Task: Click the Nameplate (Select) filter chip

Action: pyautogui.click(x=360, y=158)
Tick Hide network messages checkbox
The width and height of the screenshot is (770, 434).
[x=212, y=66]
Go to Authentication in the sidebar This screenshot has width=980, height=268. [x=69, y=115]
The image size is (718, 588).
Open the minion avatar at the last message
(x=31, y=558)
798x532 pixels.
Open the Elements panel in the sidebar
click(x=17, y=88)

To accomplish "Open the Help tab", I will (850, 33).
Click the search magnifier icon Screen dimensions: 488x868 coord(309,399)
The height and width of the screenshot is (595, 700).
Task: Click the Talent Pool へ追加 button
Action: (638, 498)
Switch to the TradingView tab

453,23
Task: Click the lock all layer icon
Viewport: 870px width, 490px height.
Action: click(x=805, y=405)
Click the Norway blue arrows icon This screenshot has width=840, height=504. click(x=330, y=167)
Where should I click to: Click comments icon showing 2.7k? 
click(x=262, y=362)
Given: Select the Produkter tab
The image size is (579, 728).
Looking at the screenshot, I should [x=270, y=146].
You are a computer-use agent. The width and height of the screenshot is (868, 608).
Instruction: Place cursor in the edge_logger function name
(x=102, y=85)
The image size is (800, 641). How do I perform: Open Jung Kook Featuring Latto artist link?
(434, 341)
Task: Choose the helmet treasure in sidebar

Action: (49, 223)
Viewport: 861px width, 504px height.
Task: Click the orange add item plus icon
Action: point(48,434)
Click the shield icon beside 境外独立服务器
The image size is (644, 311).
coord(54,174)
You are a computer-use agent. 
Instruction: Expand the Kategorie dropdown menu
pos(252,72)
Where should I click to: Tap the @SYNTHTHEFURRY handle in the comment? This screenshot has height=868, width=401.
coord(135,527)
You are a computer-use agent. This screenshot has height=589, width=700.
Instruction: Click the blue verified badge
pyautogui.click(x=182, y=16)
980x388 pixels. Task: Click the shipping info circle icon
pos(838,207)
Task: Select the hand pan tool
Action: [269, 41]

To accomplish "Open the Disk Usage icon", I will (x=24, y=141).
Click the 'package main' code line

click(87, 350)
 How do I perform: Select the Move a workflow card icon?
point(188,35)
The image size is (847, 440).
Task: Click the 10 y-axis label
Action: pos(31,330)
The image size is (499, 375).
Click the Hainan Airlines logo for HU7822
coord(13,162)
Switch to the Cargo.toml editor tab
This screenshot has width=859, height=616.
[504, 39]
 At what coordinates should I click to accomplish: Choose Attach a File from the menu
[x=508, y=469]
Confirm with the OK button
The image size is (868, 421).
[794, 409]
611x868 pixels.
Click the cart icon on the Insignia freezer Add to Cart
:::
[Work to complete] Would you retype exactly the lines above, from the line with "You are a computer-use agent. This" to the line with "The image size is (499, 375).", with both end lines kept and nothing more?

[Result of this task]
You are a computer-use agent. This screenshot has height=589, width=700.
Instruction: Click the blue verified badge
pyautogui.click(x=182, y=16)
980x388 pixels. Task: Click the shipping info circle icon
pos(838,207)
Task: Select the hand pan tool
Action: [269, 41]

To accomplish "Open the Disk Usage icon", I will (x=24, y=141).
Click the 'package main' code line

click(87, 350)
 How do I perform: Select the Move a workflow card icon?
point(188,35)
The image size is (847, 440).
Task: Click the 10 y-axis label
Action: pos(31,330)
The image size is (499, 375).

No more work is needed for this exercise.